WORK REQUEST
The answer should consist of each line from the data below that includes "nosso".

MATERIAL FOR THIS TASK
┏━━
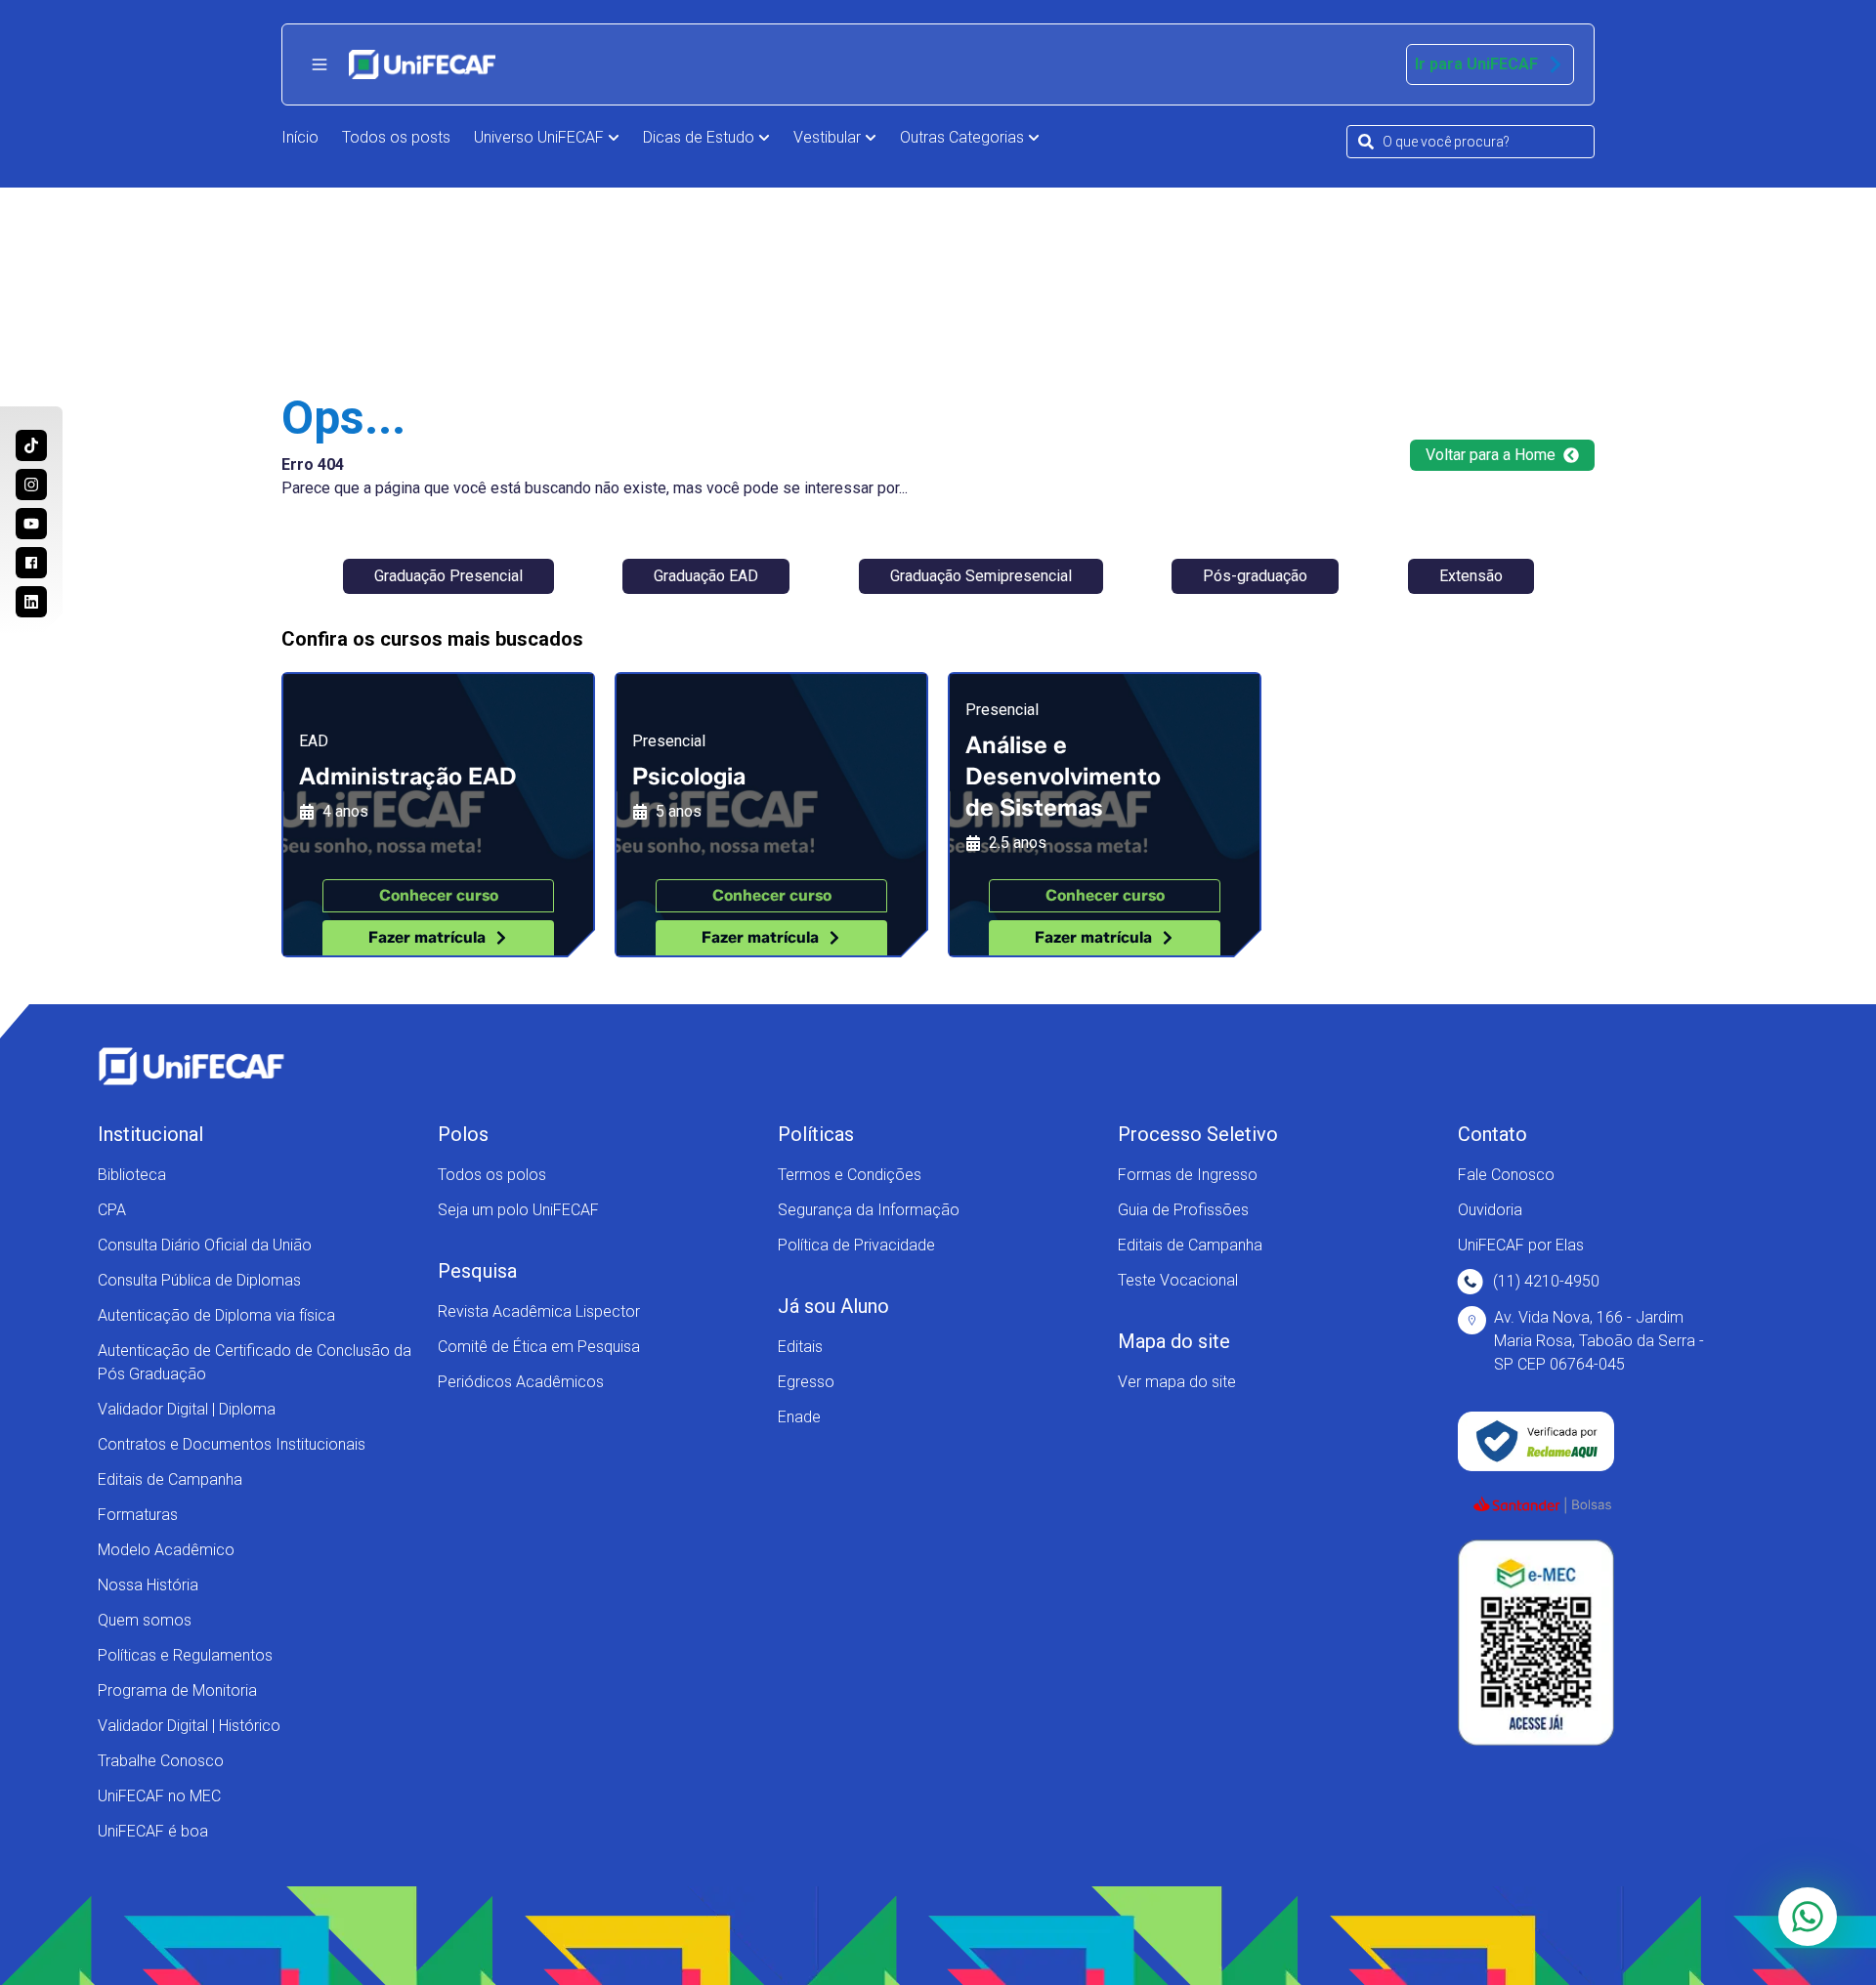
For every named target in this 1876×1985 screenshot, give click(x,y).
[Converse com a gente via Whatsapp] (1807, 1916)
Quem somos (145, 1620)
┗━━
┏━━
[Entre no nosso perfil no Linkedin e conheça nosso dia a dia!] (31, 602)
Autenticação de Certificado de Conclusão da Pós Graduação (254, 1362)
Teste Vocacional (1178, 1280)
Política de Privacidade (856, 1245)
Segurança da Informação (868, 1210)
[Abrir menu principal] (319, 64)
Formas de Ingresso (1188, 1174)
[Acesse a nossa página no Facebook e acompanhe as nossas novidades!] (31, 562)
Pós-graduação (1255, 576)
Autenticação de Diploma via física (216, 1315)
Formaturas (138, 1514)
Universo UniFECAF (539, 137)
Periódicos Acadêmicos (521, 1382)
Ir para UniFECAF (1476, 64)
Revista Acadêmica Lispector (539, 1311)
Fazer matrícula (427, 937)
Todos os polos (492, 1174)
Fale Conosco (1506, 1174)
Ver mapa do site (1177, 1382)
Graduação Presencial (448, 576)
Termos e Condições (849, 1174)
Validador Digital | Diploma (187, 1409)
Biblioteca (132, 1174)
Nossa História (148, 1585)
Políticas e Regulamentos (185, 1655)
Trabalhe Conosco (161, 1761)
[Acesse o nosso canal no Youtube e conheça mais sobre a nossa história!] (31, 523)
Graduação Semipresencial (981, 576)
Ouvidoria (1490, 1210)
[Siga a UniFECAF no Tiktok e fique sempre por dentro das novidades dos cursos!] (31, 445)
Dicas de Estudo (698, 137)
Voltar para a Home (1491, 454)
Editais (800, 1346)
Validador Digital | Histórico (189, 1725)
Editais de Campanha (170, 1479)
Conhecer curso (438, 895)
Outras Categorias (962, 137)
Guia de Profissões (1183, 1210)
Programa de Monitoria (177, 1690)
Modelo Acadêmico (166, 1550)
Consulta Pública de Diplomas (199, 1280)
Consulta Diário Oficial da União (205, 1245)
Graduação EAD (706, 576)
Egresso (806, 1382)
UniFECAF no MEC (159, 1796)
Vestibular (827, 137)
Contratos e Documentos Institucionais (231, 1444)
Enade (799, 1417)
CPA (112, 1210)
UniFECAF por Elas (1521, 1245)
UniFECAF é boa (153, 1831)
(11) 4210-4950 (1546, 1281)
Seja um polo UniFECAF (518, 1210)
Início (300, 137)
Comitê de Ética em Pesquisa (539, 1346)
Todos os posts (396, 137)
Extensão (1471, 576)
┗━━
┏━━
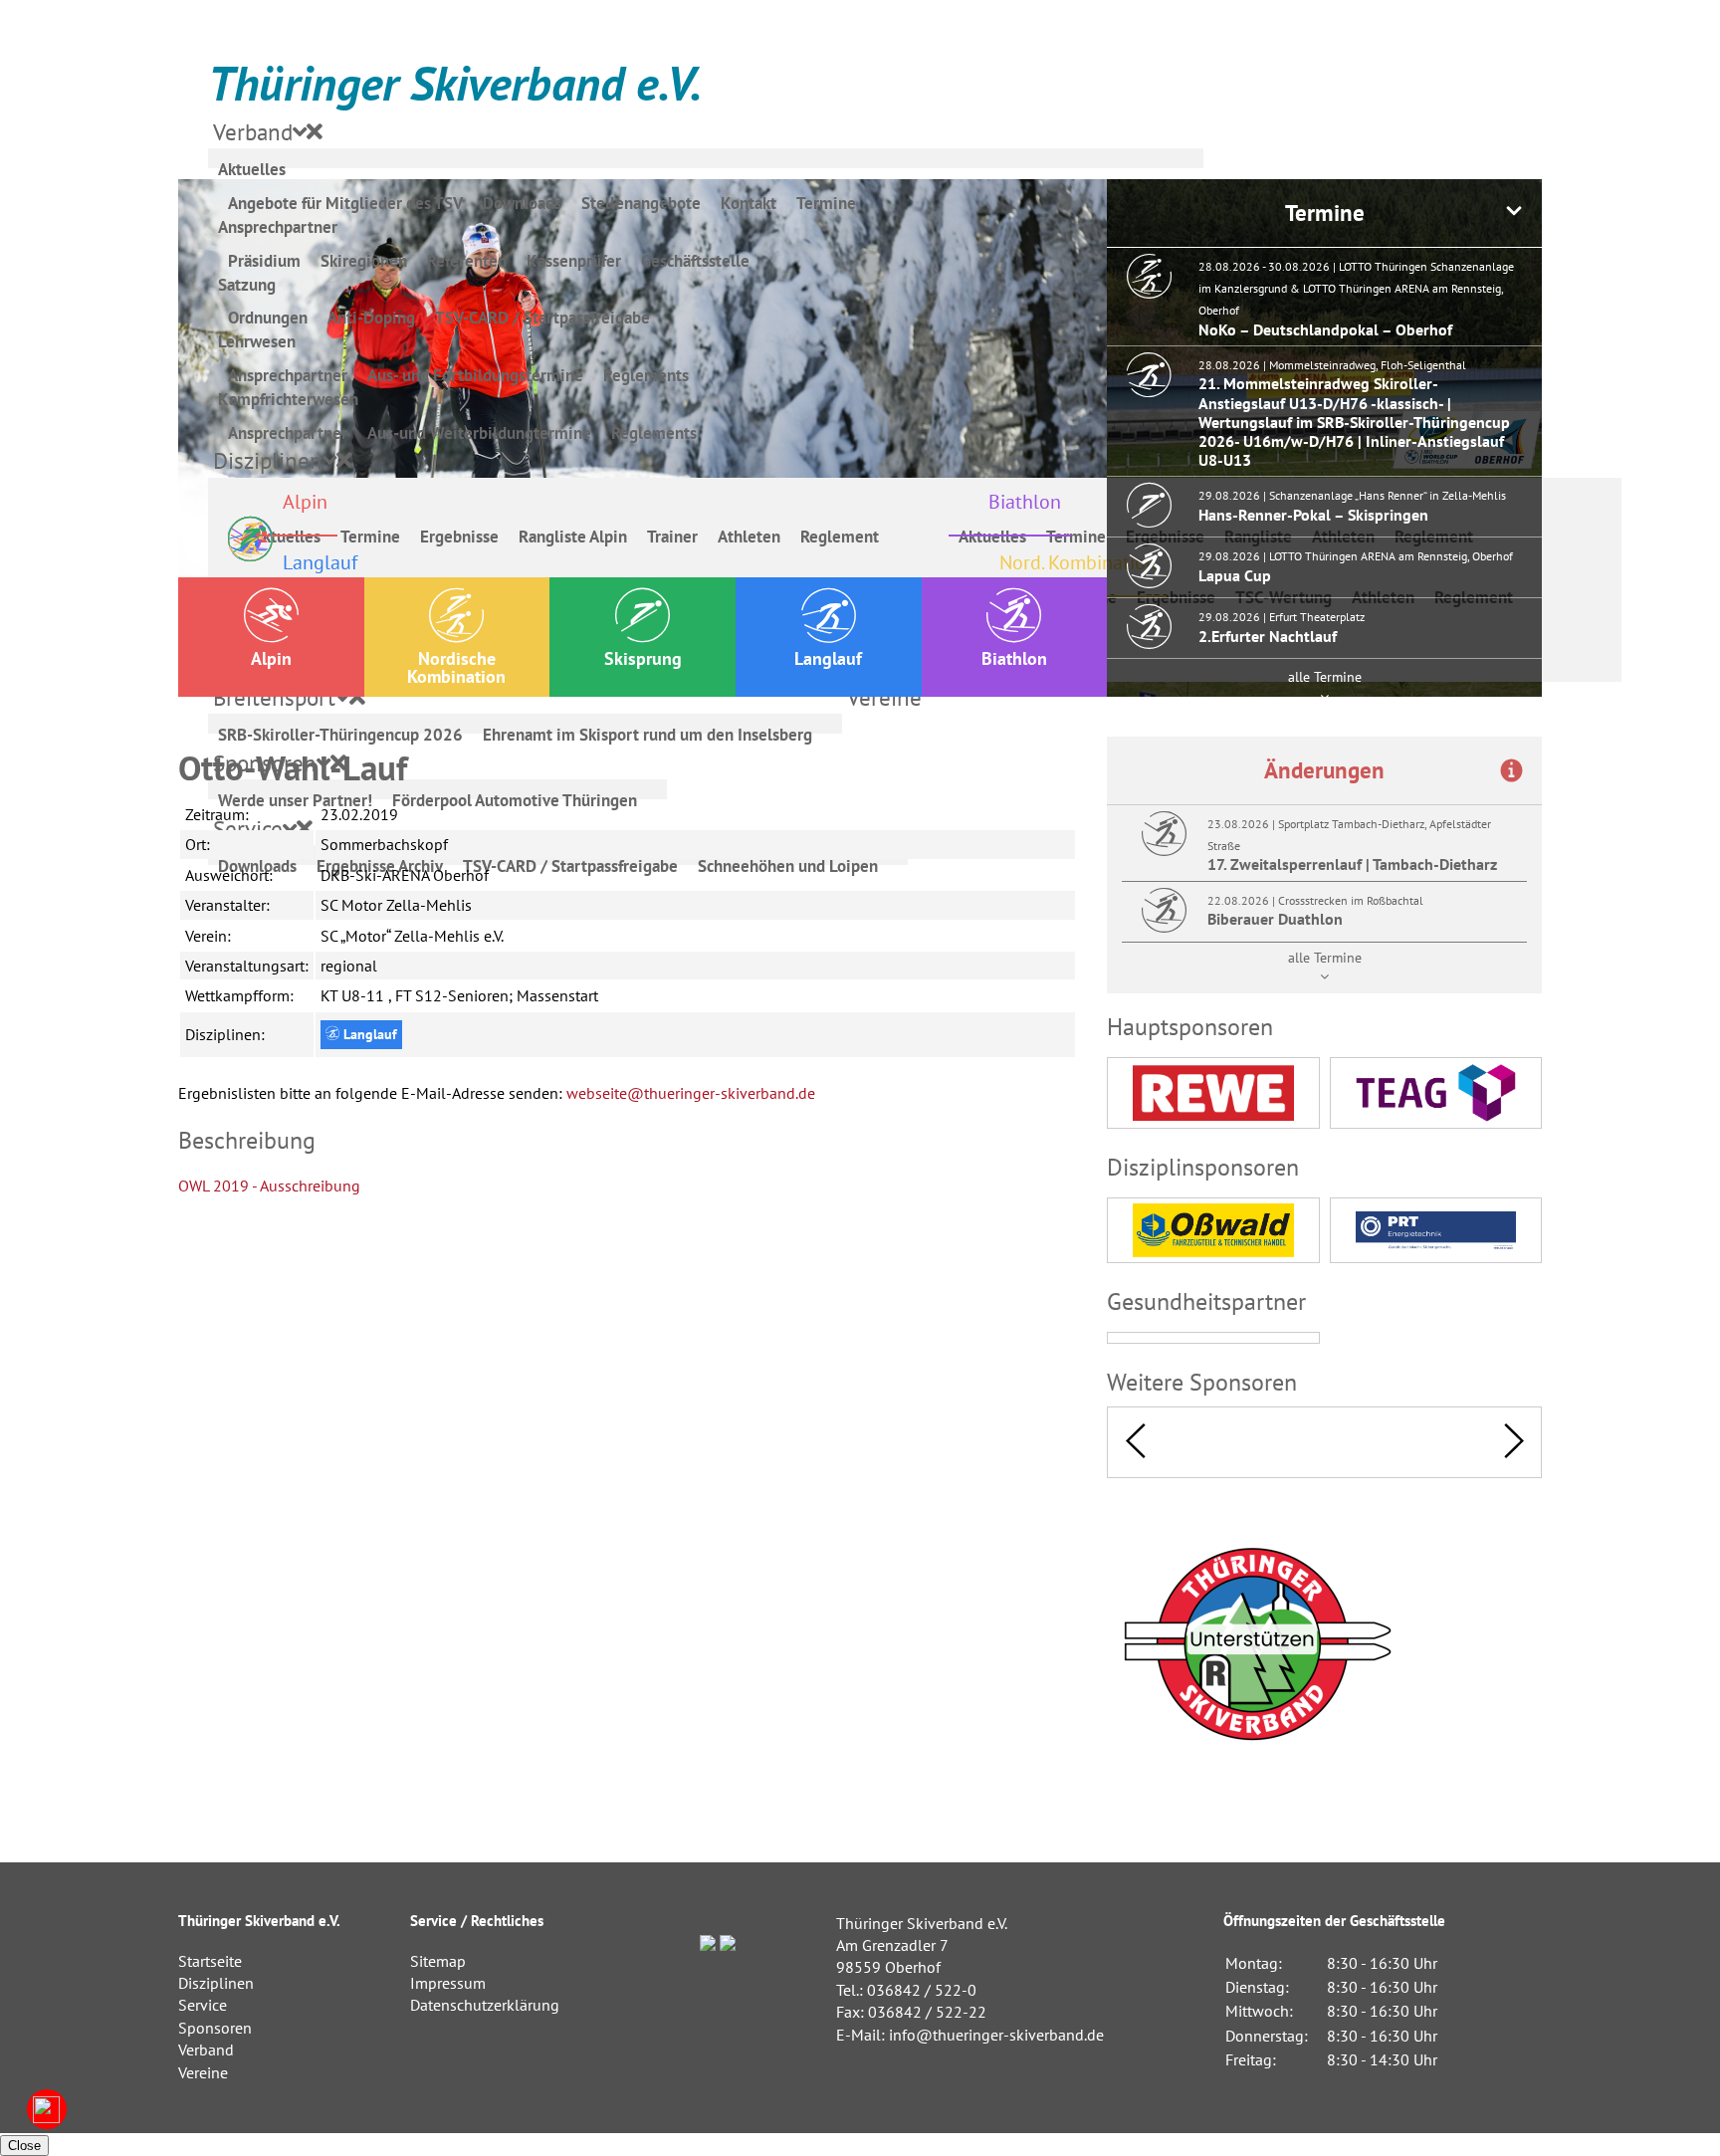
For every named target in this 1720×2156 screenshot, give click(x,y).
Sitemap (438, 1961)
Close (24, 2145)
┗━━
YOUR SOLUTION
[Entre no nosso perfil no Linkedin e conheça nosso dia a dia!] (31, 602)
[Acesse o nosso canal no Youtube e conheça mais sobre a nossa história!] (31, 523)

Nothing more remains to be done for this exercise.